CS 5785 COMBINED-XLIST Applied Machine Learning (2024FA)
Course Description
Provides a broad overview of key concepts across machine learning with a focus on applications. Introduces supervised and unsupervised algorithms including logistic regression, support vector machines, neural networks, Gaussian mixture models, as well as other methods for classification, regression, clustering, and dimensionality reduction. Covers foundational concepts such as maximum likelihood estimation, overfitting, regularization, generative models, latent variables, and non-parametric methods.
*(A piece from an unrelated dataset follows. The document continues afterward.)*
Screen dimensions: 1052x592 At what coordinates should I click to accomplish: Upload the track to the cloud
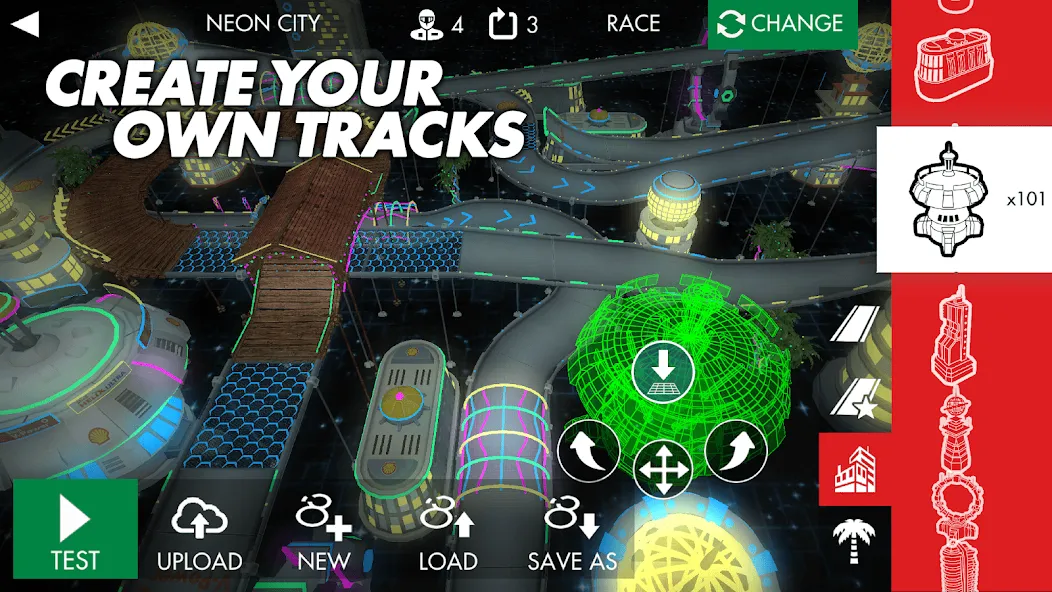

Applications include data analysis on images, text, time series, and other types of data using modern software tools such as numpy, scikit-learn, and keras.
Course Materials
All the lecture materials and executable notebooks will be hosted online:
- Lecture slides and notes (in Jupyter format) are available on Github here: https://github.com/kuleshov/cornell-cs5785-2024-applied-ml
- Lecture notes (compiled into an HTML book) are available here: https://kuleshov-group.github.io/aml-book/intro.html
- These will be receiving a thorough editing pass as the course progresses
- Pre-recorded lecture videos are available on Youtube.
General Information
Instructor: Volodymyr Kuleshov (Cornell Tech) & Brandon Amos (Meta AI Research)
Times: Mon / Wed 2:55pm - 4:10pm Eastern Time.
Location: Bloomberg Center 131.
Attendance policy: Instruction is in-person. Lectures will normally not be streamed over Zoom.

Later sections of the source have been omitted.